### Stated goal
Pick up the article below about Common Ground's plan to renovate the Andrews lodging house and continue it from its last sentence.

### Text section
□ □ □ □ □ □ □

First Step Housing is the brainchild of Rosanne Haggerty, the executive director of Common Ground. Haggerty was traveling and not available for an interview with City Limits. But in the April issue of Metropolis magazine, she explained the reasoning behind the purchase of the Andrews: “Social scientist Christopher Jencks zoned in on the loss of cubicle hotels as a specific cause of the rise of single-adult homelessness. Why don’t these places exist anymore? For years I’d get close to the question and then recoil because these buildings were so squalid. The quality housing advocate in me couldn’t comprehend how one could responsibly advocate their resurgence.”
The answer? Not-for-profit management could transform the Bowery lodging house, just as it has the single room occupancy hotels that Common Ground and many other organizations now run. “Then it clicked. It’s more of a failure of imagination on our part than anything embedded in the model.”
“What we’re trying to do with the Andrews is update and enhance the ‘lodging house’ style of housing,” explains Dave Beer, head of housing development for Common Ground. “We think it serves a need for service-resistant men who aren’t going to go into the shelter system and don’t have any good options as far as accessing permanent housing.” Larry Schatt, Common Ground’s Chief Operating Officer, hopes to coax people into “a decent place, where, if you have a couple of bucks in your pocket, you can rest, get a shower, and maybe make a decision to get off the streets.”
To realize its vision, Common Ground is going to refit the Andrews from the basement up, with an elevator, a new boiler, complete rewiring and a makeover of the grimy façade, adding three floors to the six-story building in the process. A potent brew of public and private financing will cover the $5.1 million renovation, including loans from the Industrial Bank of Japan, Greenpoint Bank, and Deutsche Bank, along with HUD supportive housing grants. Funding from DHS and the New York State Homeless Housing Assistance Program will cover operating expenses; the state Department of Mental Health may also eventually join in.
But construction is just one part of what promises to be a long and difficult process. In addition to the complexity of gutting and rehabbing a hundred-year-old building occupied by 87 elderly men, Common Ground may need all of its professional expertise in overcoming what, in New York City, can be an insurmountable obstacle for landlords: the rent-stabilized tenant.

□ □ □ □ □ □ □

### Record excerpts
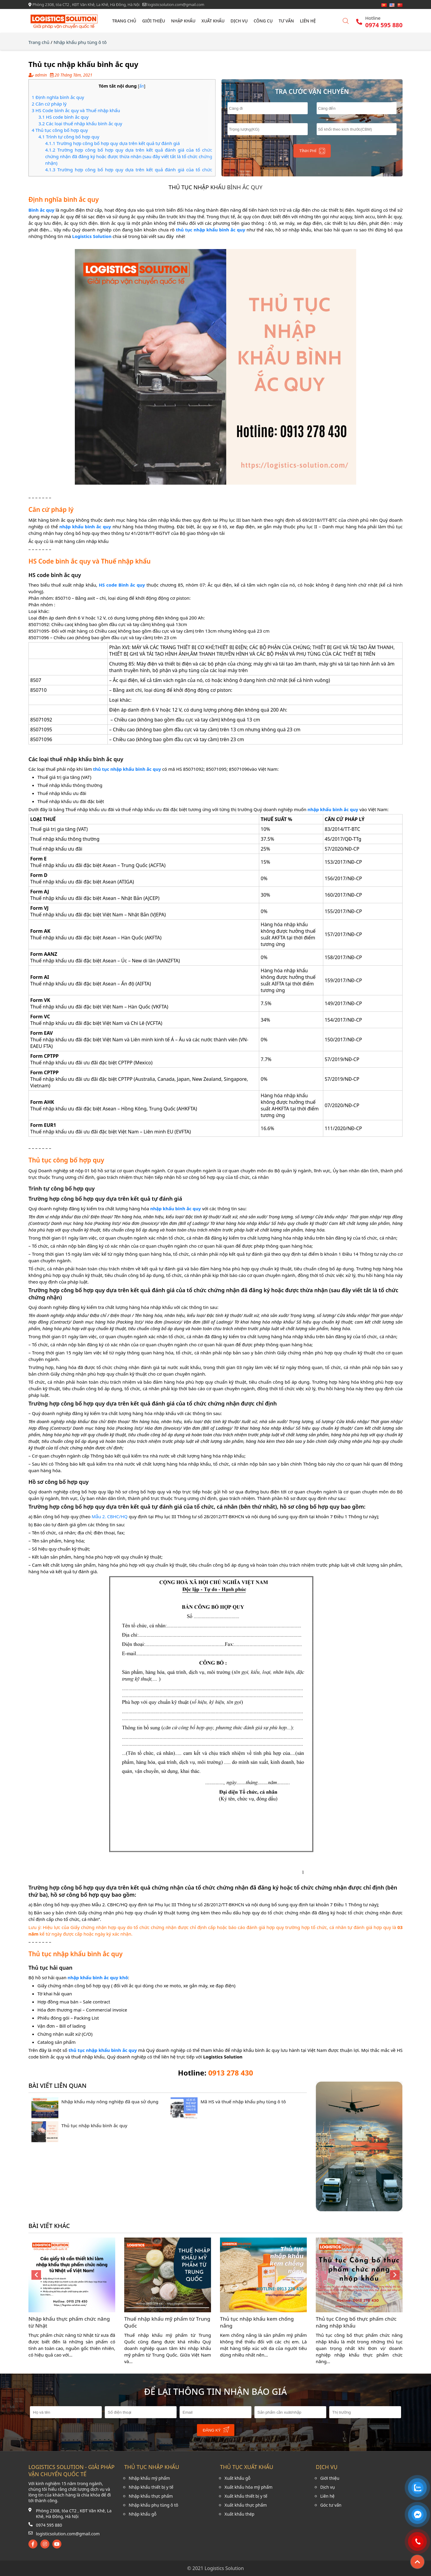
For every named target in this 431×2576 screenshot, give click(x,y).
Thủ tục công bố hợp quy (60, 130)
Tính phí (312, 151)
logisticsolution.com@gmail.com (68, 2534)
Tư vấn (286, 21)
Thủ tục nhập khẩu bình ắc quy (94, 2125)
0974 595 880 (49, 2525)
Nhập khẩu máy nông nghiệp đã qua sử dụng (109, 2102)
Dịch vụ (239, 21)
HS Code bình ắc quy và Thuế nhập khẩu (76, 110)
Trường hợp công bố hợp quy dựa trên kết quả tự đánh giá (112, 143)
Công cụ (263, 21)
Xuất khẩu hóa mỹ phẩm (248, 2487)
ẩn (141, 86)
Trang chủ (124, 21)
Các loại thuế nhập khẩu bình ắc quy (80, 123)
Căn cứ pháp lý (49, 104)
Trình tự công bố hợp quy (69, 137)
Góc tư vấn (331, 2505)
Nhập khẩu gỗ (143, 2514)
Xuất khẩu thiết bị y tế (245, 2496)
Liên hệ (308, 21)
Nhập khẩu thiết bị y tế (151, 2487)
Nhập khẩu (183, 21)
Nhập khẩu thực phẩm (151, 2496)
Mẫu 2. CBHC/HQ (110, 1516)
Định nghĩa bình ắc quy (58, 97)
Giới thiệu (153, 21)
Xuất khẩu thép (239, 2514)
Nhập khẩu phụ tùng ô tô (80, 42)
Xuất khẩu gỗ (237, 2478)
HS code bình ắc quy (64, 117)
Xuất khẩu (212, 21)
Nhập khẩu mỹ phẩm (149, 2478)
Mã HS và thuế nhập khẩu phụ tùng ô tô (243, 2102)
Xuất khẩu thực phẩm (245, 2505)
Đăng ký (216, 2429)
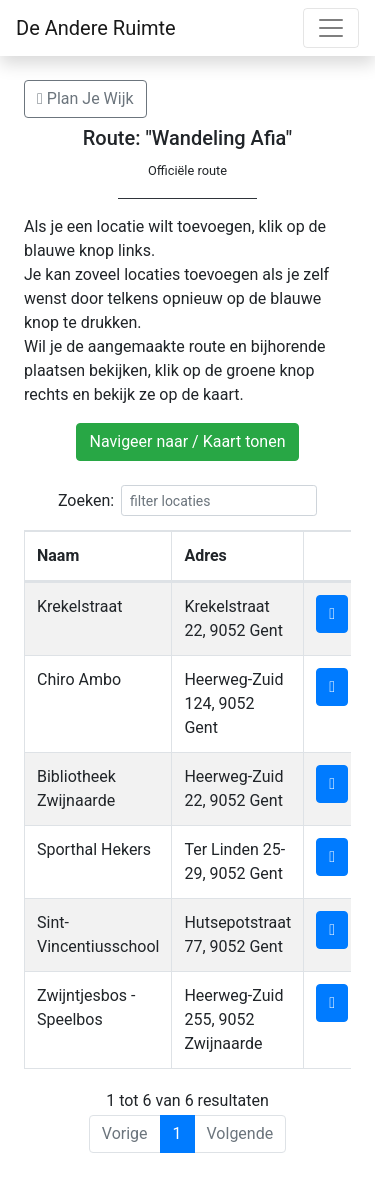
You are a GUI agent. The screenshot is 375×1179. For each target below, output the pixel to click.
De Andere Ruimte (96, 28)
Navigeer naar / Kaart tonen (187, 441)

□ □ □ □ □ □ □

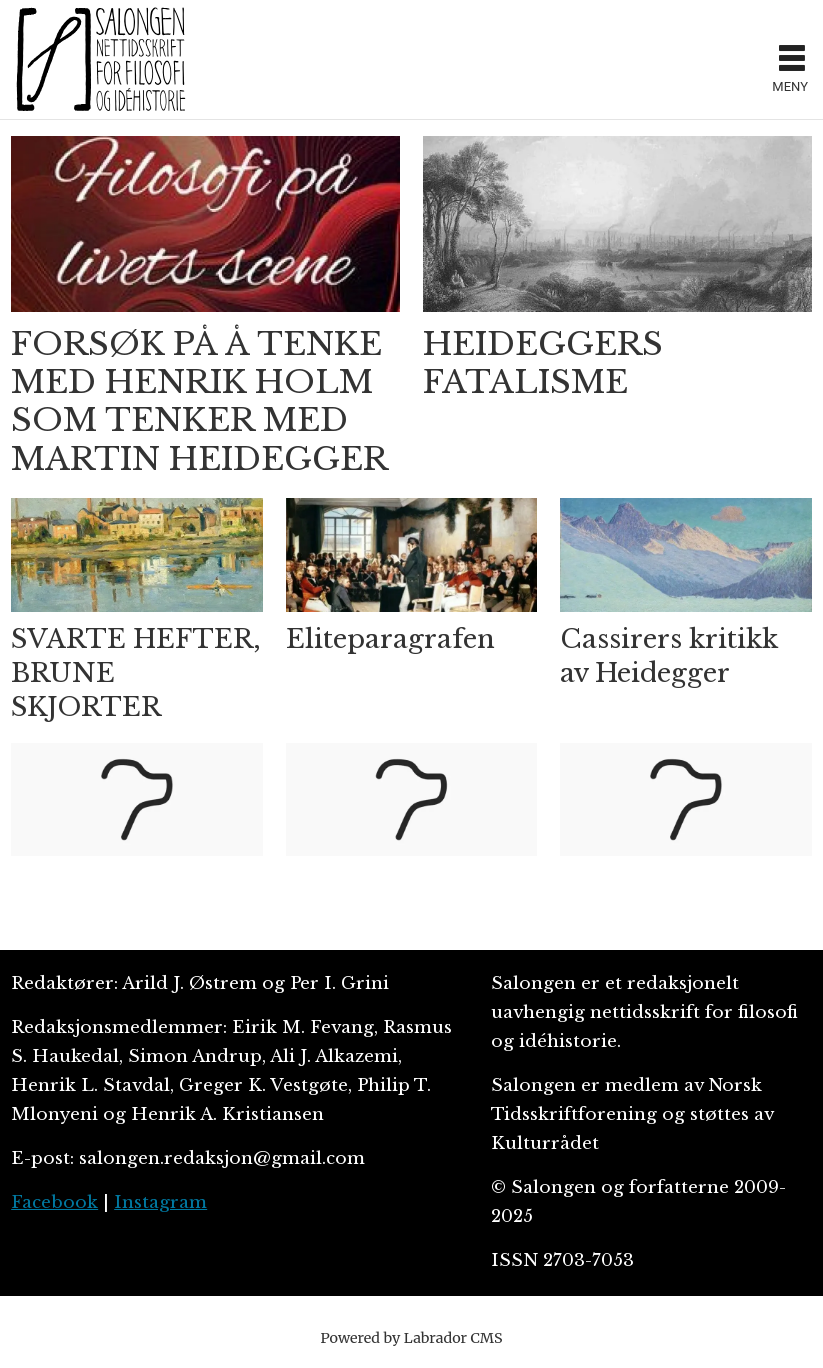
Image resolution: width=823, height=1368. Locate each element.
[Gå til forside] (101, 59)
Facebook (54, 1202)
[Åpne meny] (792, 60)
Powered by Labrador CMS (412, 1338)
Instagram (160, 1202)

□ □ □ □ □ □ □

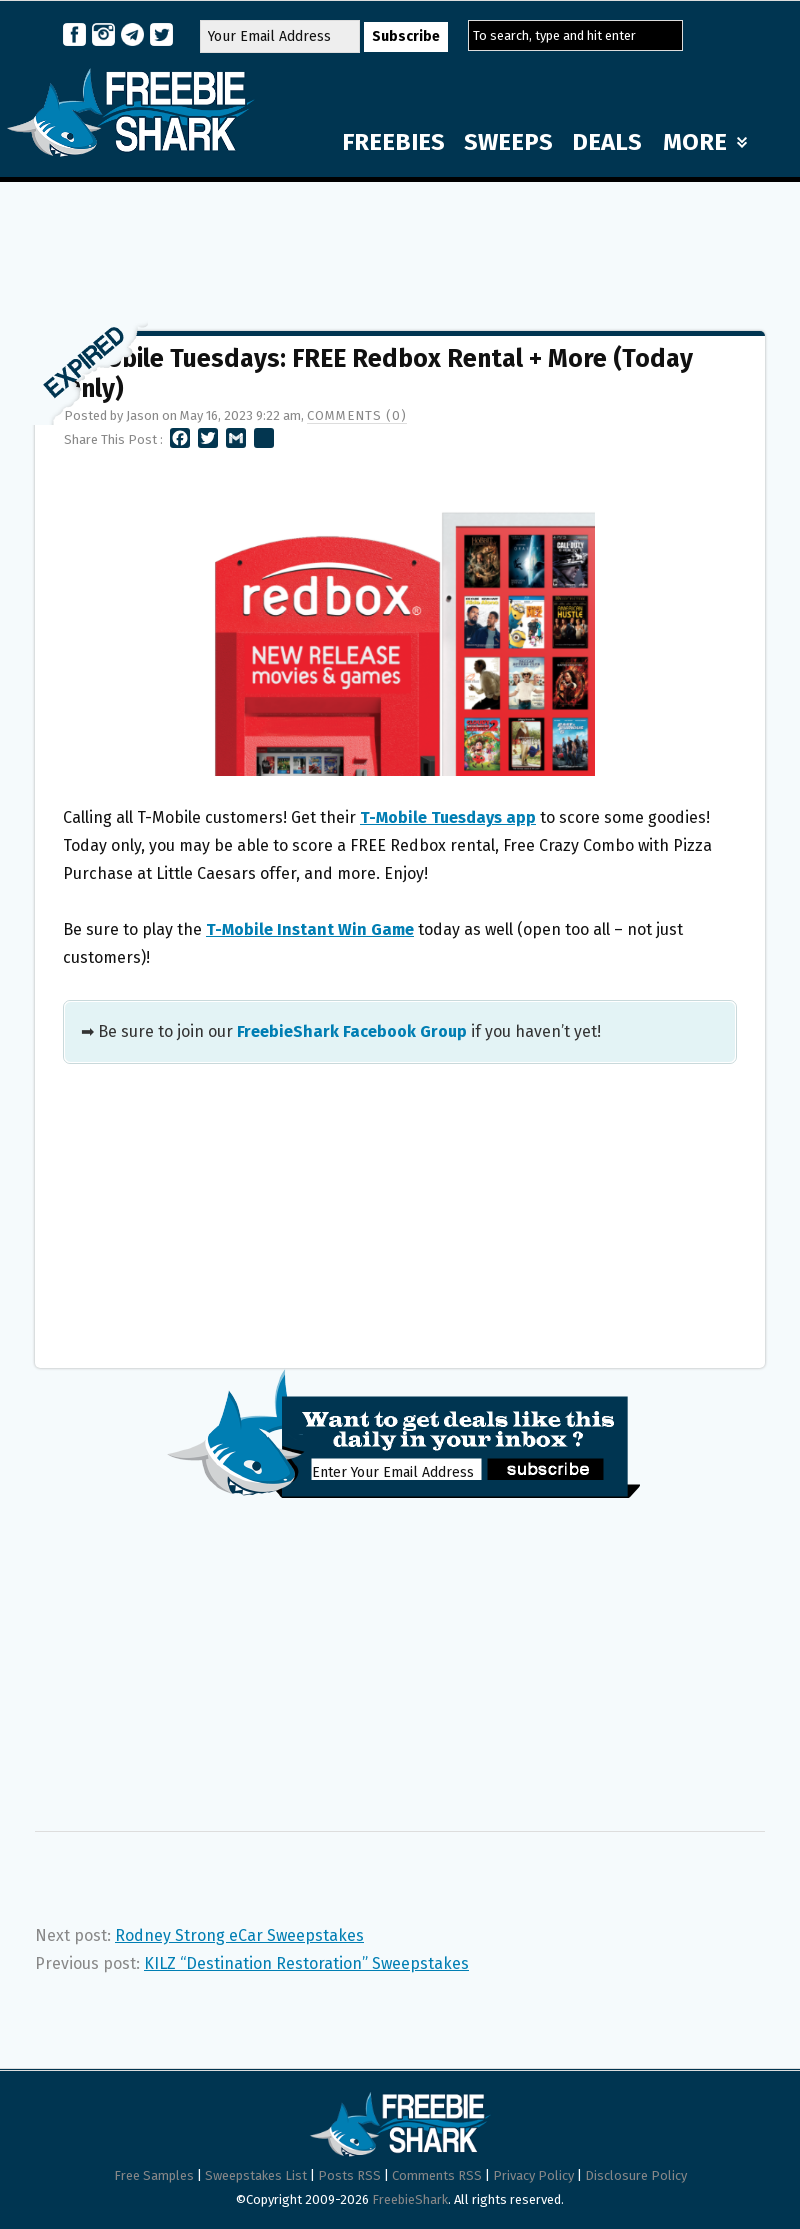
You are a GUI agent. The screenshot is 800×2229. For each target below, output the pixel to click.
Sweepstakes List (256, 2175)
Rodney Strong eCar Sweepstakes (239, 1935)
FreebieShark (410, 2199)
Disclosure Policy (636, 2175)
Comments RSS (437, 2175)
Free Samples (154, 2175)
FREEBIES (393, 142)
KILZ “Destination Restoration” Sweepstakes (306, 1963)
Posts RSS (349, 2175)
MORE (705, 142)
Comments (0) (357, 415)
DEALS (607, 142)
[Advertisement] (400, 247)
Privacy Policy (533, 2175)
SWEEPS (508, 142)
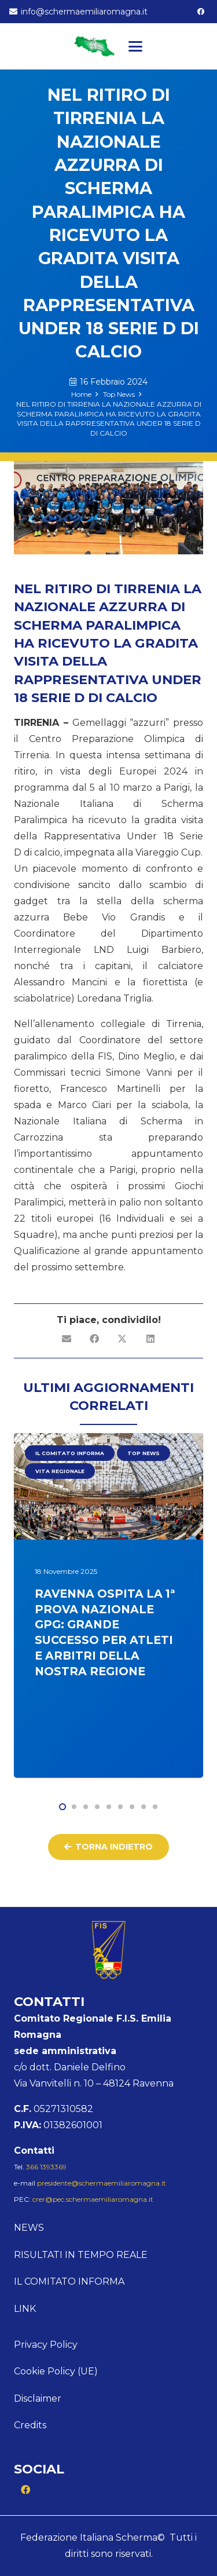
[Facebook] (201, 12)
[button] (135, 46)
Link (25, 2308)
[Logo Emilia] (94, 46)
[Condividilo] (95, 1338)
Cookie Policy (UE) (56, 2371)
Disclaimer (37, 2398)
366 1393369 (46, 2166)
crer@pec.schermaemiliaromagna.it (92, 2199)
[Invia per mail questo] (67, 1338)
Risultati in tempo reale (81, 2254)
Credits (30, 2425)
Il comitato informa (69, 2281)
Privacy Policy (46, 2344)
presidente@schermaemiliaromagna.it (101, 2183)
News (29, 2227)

□ □ □ □ □ □ □

### Written answer
Pete Lambert, a 10-year resident of the hotel, is a little sick of how the press portrays Bowery residents. “I don’t want people to get a screwed-up idea that everybody down here is half-retarded,” he says. Since Common Ground acquired the building in February, Lambert, a slender, bespectacled man in his early sixties who works part-time for an architect, has been keeping a close eye on proceedings. Lambert is among the roughly 20 men who have been meeting every two to three weeks at the Holy Name Center for Homeless Men, on Bleecker Street, with lawyers from Mobilization for Youth’s East Side SRO Law Project. Recently christened the Andrews Hotel Tenants’ Association, they plan on being actively involved in the Andrews’ transformation.
It was Lambert who contacted MFY when Common Ground began construction at his hotel without a Certificate of No Harassment, a document every developer rebuilding an SRO must obtain to ensure they treat tenants fairly in the process. (Within a matter of days, Common Ground obtained a waiver from HPD; Beer admits that Common Ground “jumped the gun.”) He has a clear grasp of his rights regarding any efforts to relocate him and the other tenants even within the Andrews during the upcoming renovation. Notes Lambert, “They cannot make us move.”
“When you’re talking of the Andrews,” reflects Father John Ahearn, who recently retired as director of the Holy Name Center, “you’re talking of people who have lived lodging house lives for 40 years.” Father Ahearn has been working with the men of the Bowery for three decades, and he has been dealing with the Andrews since 1981. Until five years ago, he ran one of the best private short-term shelters in the city in the main auditorium of Holy Name, with the help of the greatly beloved Sister Virginia Vayda. He describes two constants in Bowery life that have drawn men to it: “A market for cheap labor and a degree of anonymity that you control.”
When it came to safety and stability, the Andrews has always been considered to be in the top tier of Bowery flops. This was due in large part to the management of Mike Gatto. Whatever people thought of Mike as a person (assessments range from “gruff” to “He hated our guts”), it’s generally acknowledged that he ran a tight ship by lodging-house standards. Drug use, besides alcohol, never went beyond a little discreet pot on the roof. Violence was kept to a minimum, even during the crack epidemic of the late 1980s, when other hotels became increasingly dangerous. His ledger accounts were accurate and, as new Andrews director Shari Siegel discovered when she converted them to Common Ground’s computerized system, up to date.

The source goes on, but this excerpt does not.